Thursday, October 9, 2014

Two good stories from Michael Ironside's AMA--these are about filming Highlander 2:
There's a scene in the movie where my character comes to earth, and literally lands by going through the city streets and through the roof of a subway car, and lands on the subway. My stunt double had never been anywhere in the world where cocaine was so cheap. 
And he got absolutely hammered out of his mind for a week, and ended up running through the streets naked in Buenos Aires, and was arrested the morning of that sequence. 
So I had to do the stunt, because we had nobody in that part of the world who looked anything like me. 
So I had to hang on the roof of the subway car, and land on the floor, without any pads, and it was about a 12 foot drop, straight down, and in costume as the character. In the actual movie, you'll see me slowly get up, and the character checks both his knees as he's standing, he checks his back, his arms, and then throws his head back with a joyous scream knowing that he hadn't broken anything. 
That was not acting. That was me. Because i realized I had done it, and I didn't have to do it again! 
From that moment, we just walked forward with the scene. It's one of my favorite sequences of that film, because it's where real life and acting come together in such a joyous moment, and it's captured.
I had been shooting on Highlander 2 for two months of the 6 month shoot in Buenos Aires when Sean Connery arrived. 
And I was actually on the city set we had built, down on the docks, helping the stunt crews rig all the stunt mechanisms because i was bored and had nothing else to do, in the middle of the night. And down the street came a small mob of press with sean Connery walking at the head of it. 
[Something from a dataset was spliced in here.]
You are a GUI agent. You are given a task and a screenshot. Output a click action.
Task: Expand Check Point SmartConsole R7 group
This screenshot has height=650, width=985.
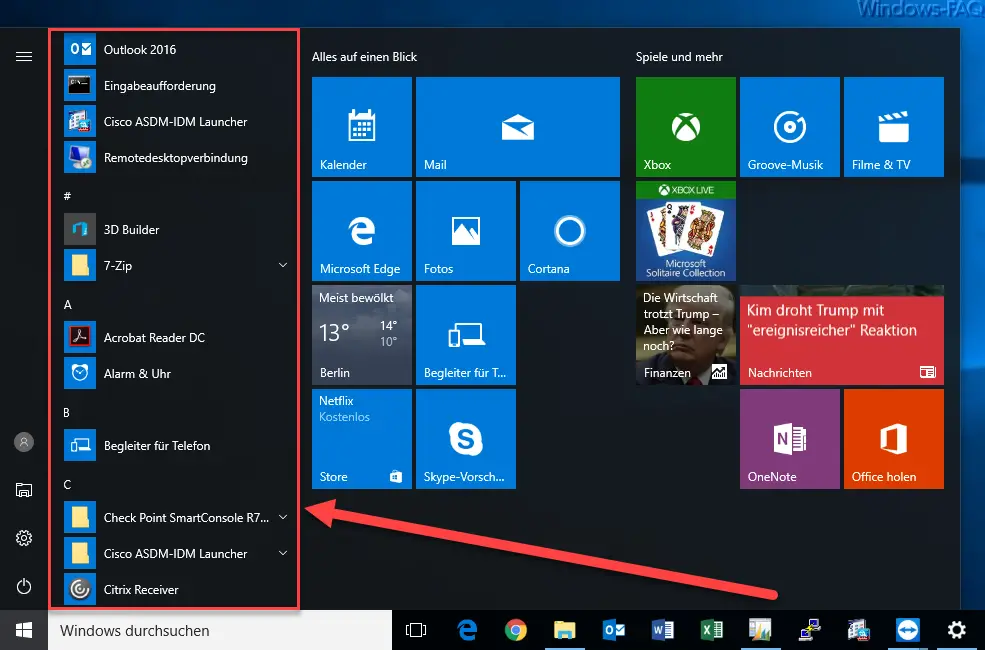pyautogui.click(x=282, y=517)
And they had just returned, the producers had just returned from Cannes, where they had pre-sold the film and it was going to be a financial success. And they had come back with Sean, who was going to be working on the film for 10 days. 
They walked up to me, and introduced me and said "Michael Ironside, Sean Connery. Sean Connery, Michael Ironside." And Sean stuck out his hand. I was wearing rubber boots, shorts, a singlet, and covered in mud and grease from the wires we were setting up for the flying sequences. And having never met a childhood idol, I turned into a blithering idiot. 
I said (and I quote) "My name is Michael Ironside, I am playing Katana in this movie" and then I looked at myself and said "But not in these clothes... I got a leather outfit, and a cape, and I got a REALLY BIG sword." 
Leaving Sean's hand sticking out, and not having taken it. 
Sean very gently tapped me on the shoulder and said "My good boy, of course you are. I have to go now." 
And he walked away with the 30 press people behind him. I have it on tape, because my stunt coordinator videotaped it. It's in my archives of moments of real humility.
It's absolutely true.
Do not read the story about Christian Bale.